PARTS OF THE EXERCISE:
1. In the pigeon and chicken post, which of the two animals would the poster rather hug?
2. Please write out the pigeon and chicken post word for word, starting at "Are chickens as" and ending at "(Jun 22, 2005)".
— start PAGE —
# A comparison between Pigeon and Chicken pets



## LondonPigeon (May 10, 2005)

Today I asked the question, what is the difference (generally) between having a pigeon as a pet and having a chicken

I'd love to hug a chicken more than a pigeon, I think its becuase their bigger and fatter and look cuter, so its easier to do? 

Chickens can give you eggs everyday, which you can eat, and if you don't , theres always a good chance they;ll turn into cute baby chicks, so you dont need to worry about them mating with male chickens

on the issue of babies, to be honest with you, I don't like how squabs look  only when they devlope many feathers I find them cute, but chicks are so adorable  

However, here';s the big question

Are chickens as individual as Pigeons? I read here many stories of how the pigeons all have their unique personalities, and I even see pigeons on the street (both feral and wood) that have their own looks and actions

however Im not sure if Chickens are the same? 

another important question, can chickens develope strong bonds to people? or are they alwys scared? becuase I know pigeons can develope very strong bonds with people, as is evident with the nice stories and pictures on this forum


----------



## Maggie-NC (Jun 22, 2005)
— end PAGE —
— start EXTRACTED MATERIAL —
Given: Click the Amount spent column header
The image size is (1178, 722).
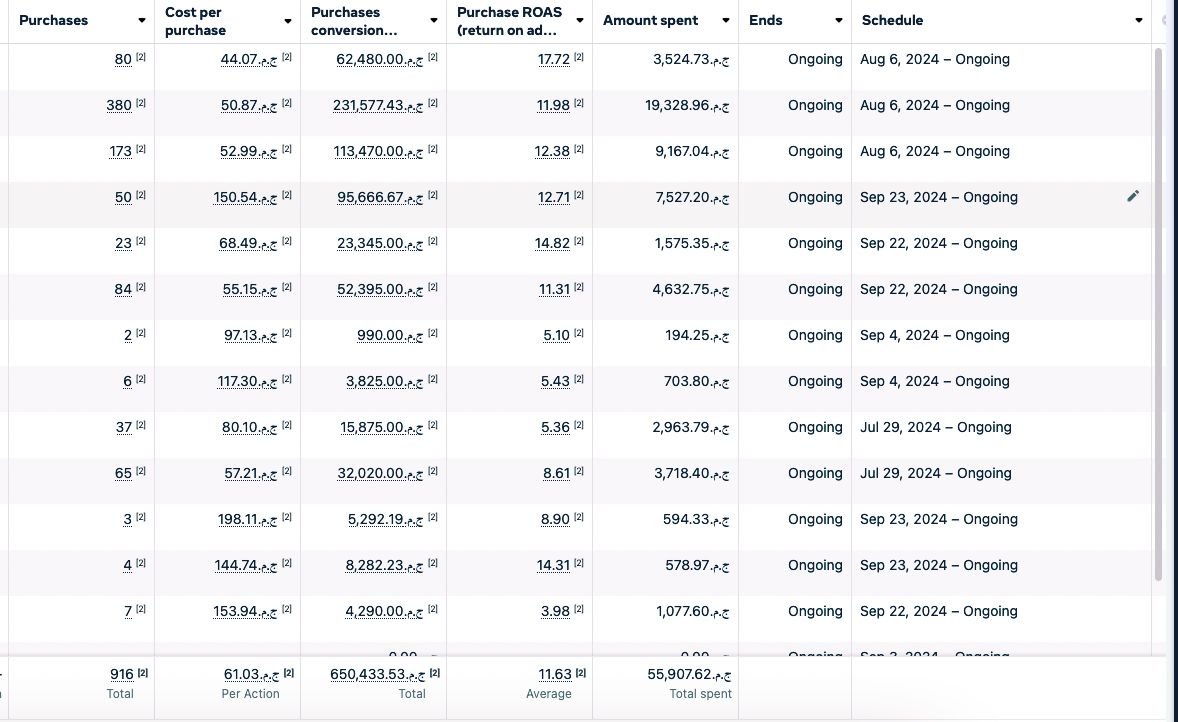Looking at the screenshot, I should pyautogui.click(x=650, y=21).
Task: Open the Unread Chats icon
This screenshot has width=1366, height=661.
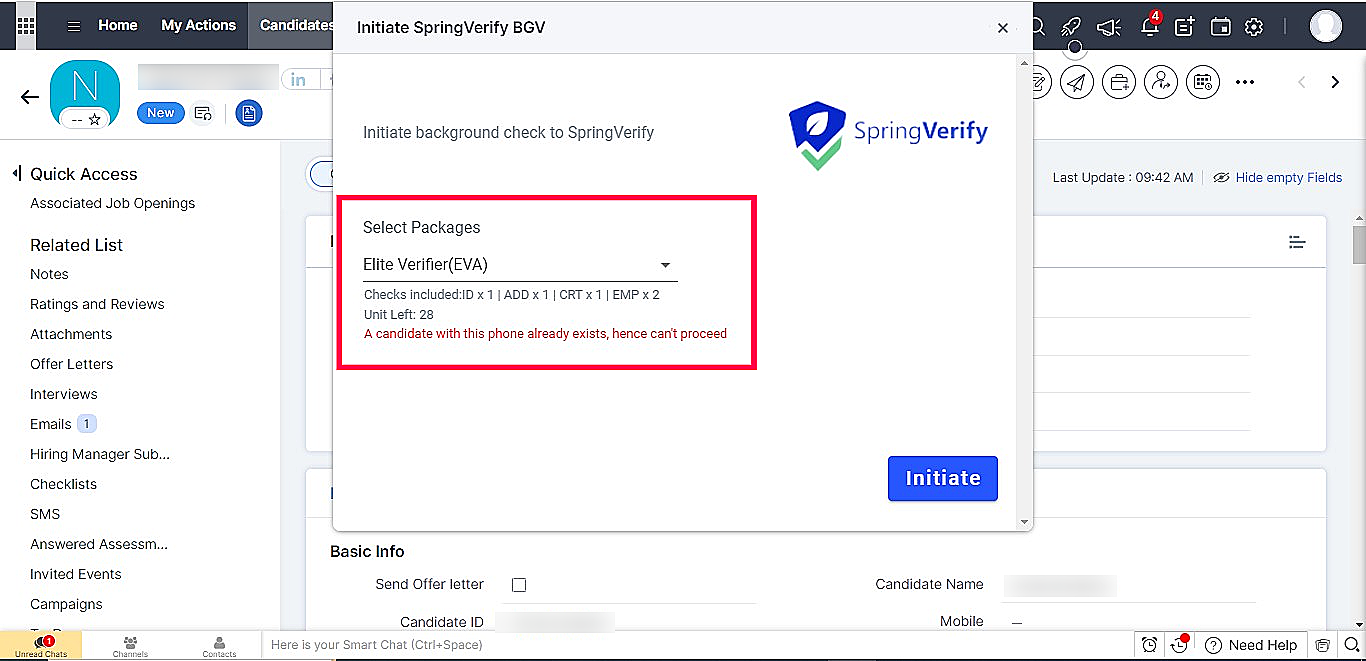Action: point(41,645)
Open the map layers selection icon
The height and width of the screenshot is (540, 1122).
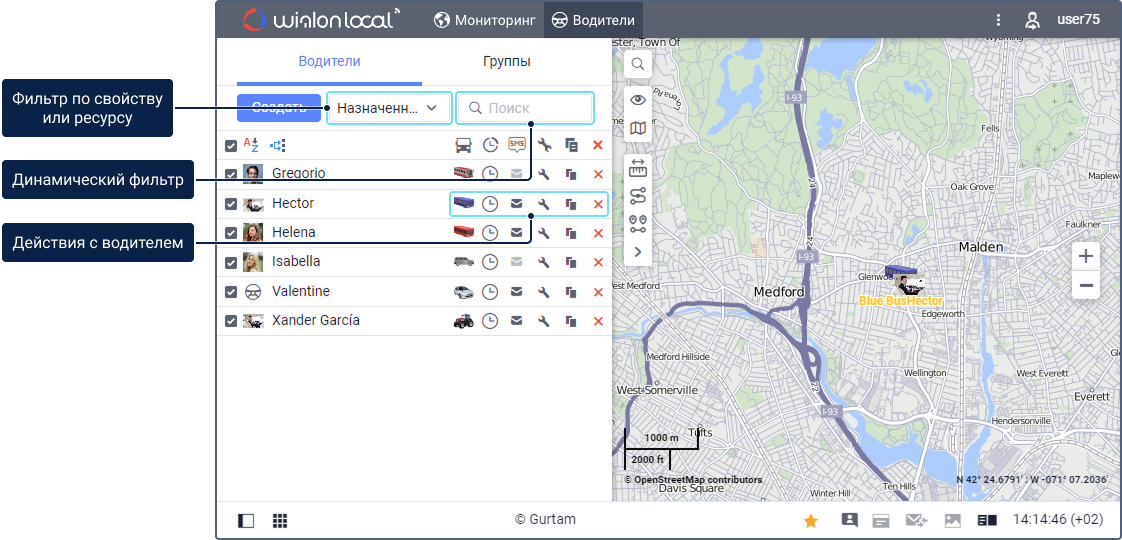pyautogui.click(x=637, y=128)
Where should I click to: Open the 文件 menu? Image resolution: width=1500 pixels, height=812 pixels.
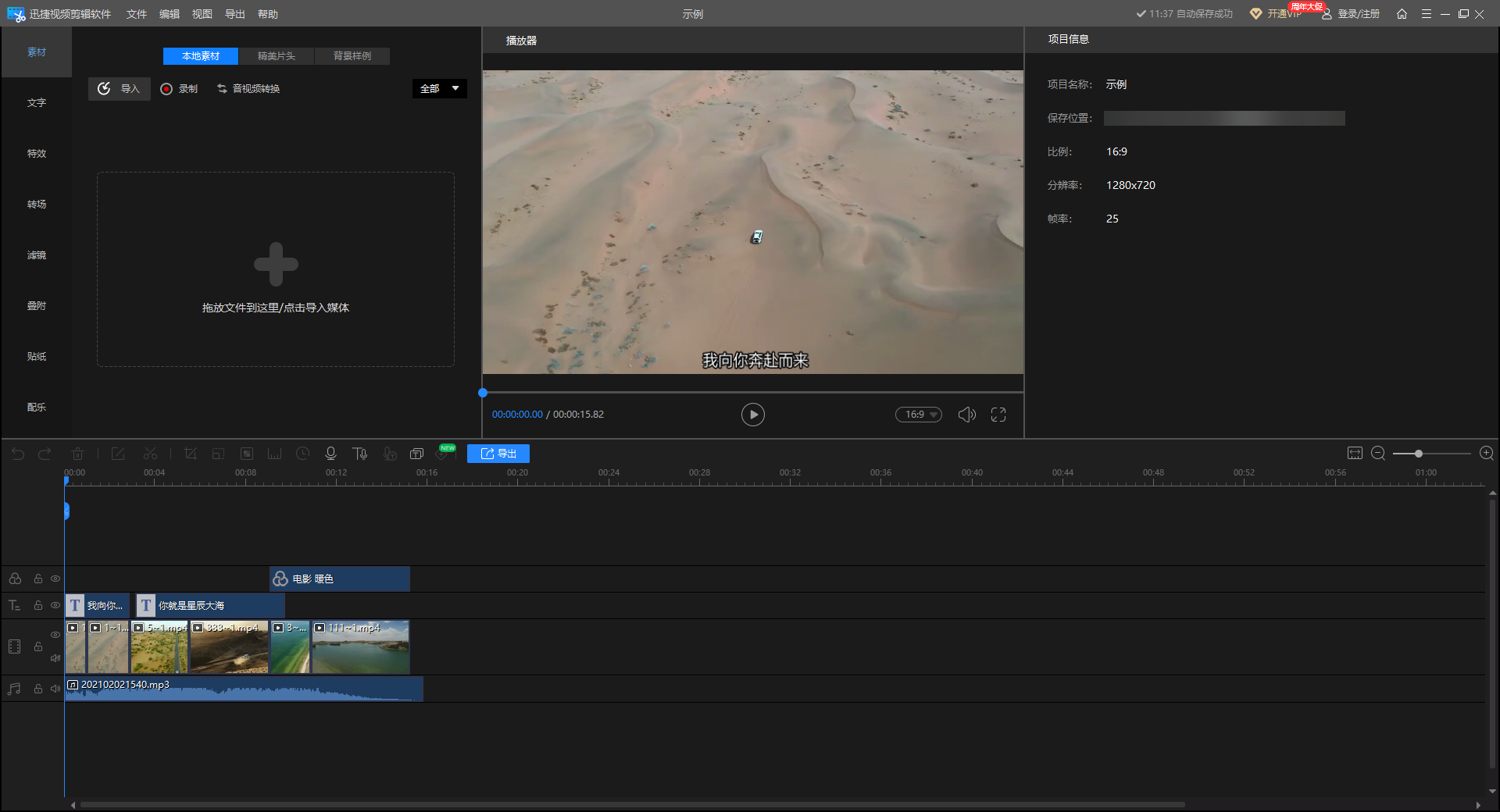(x=137, y=14)
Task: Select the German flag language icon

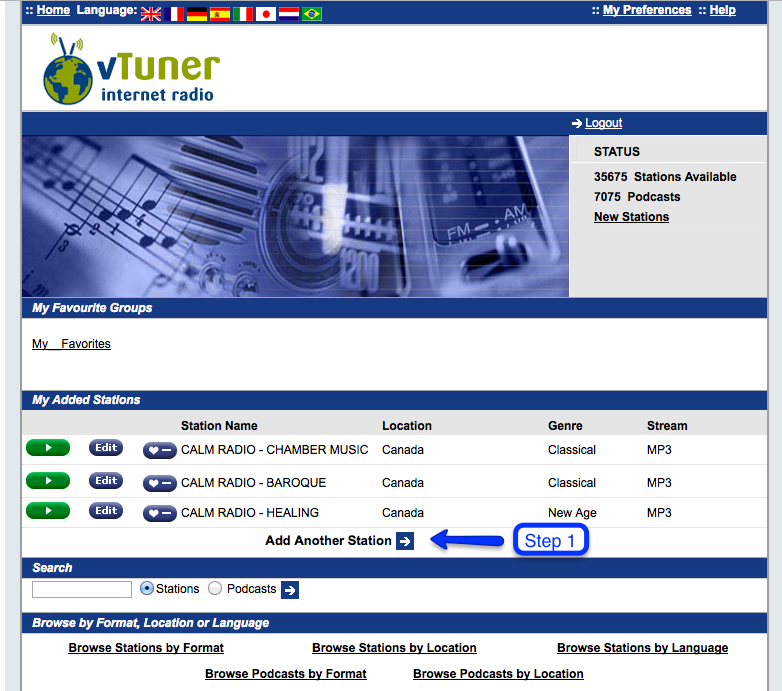Action: [197, 14]

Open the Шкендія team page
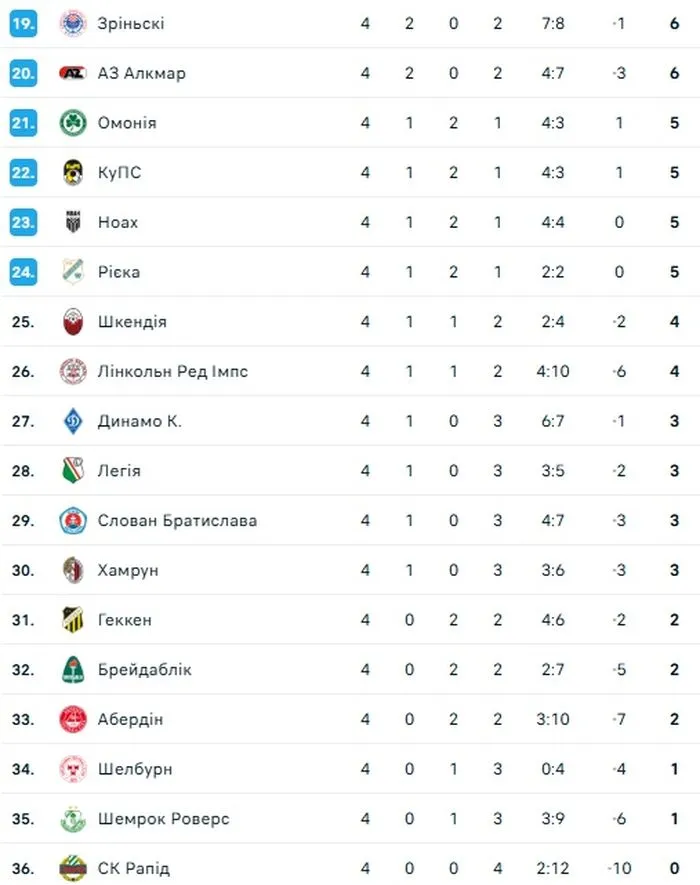pyautogui.click(x=132, y=322)
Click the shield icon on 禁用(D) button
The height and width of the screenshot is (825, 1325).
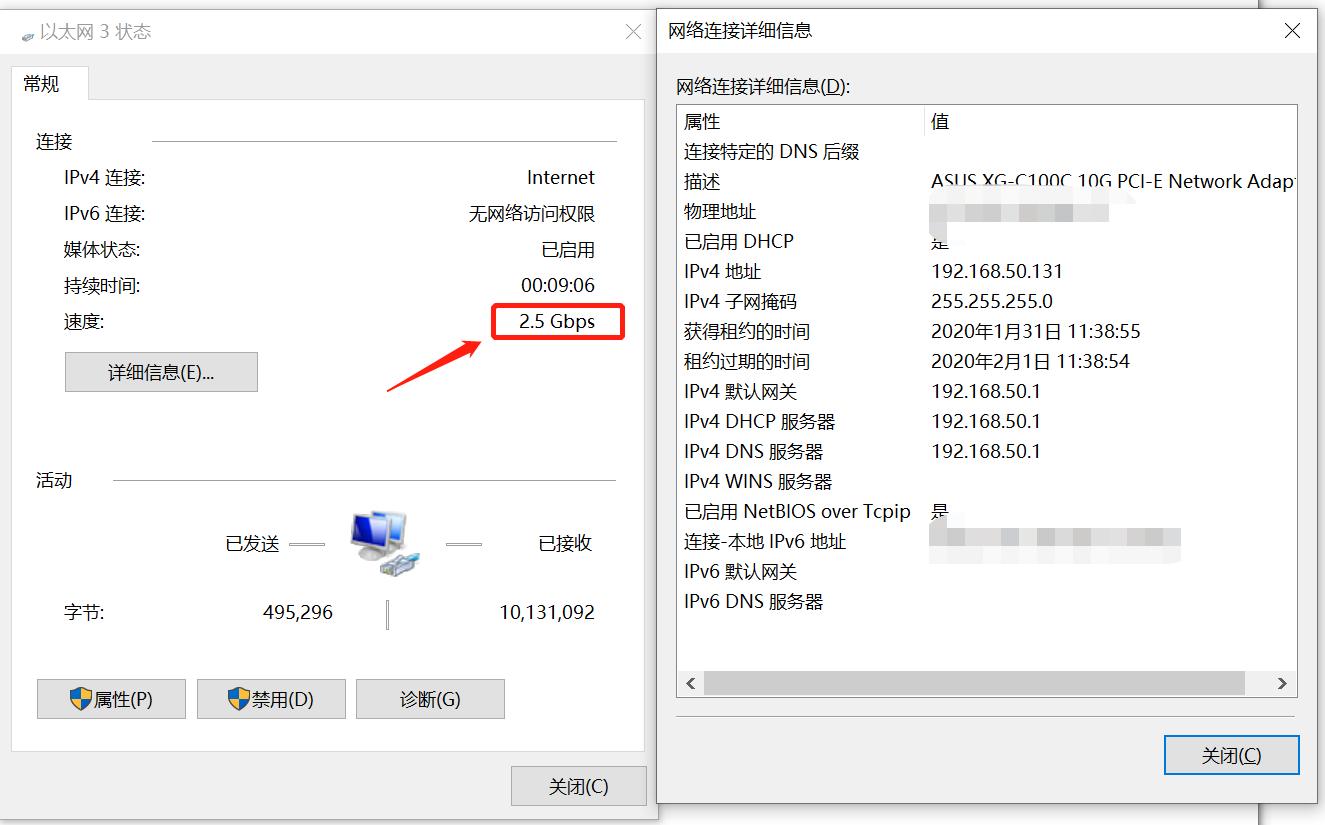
— end EXTRACTED MATERIAL —
SOLUTIONS BELOW:
1. A chicken.

2.
Are chickens as individual as Pigeons? I read here many stories of how the pigeons all have their unique personalities, and I even see pigeons on the street (both feral and wood) that have their own looks and actions

however Im not sure if Chickens are the same? 

another important question, can chickens develope strong bonds to people? or are they alwys scared? becuase I know pigeons can develope very strong bonds with people, as is evident with the nice stories and pictures on this forum


----------



## Maggie-NC (Jun 22, 2005)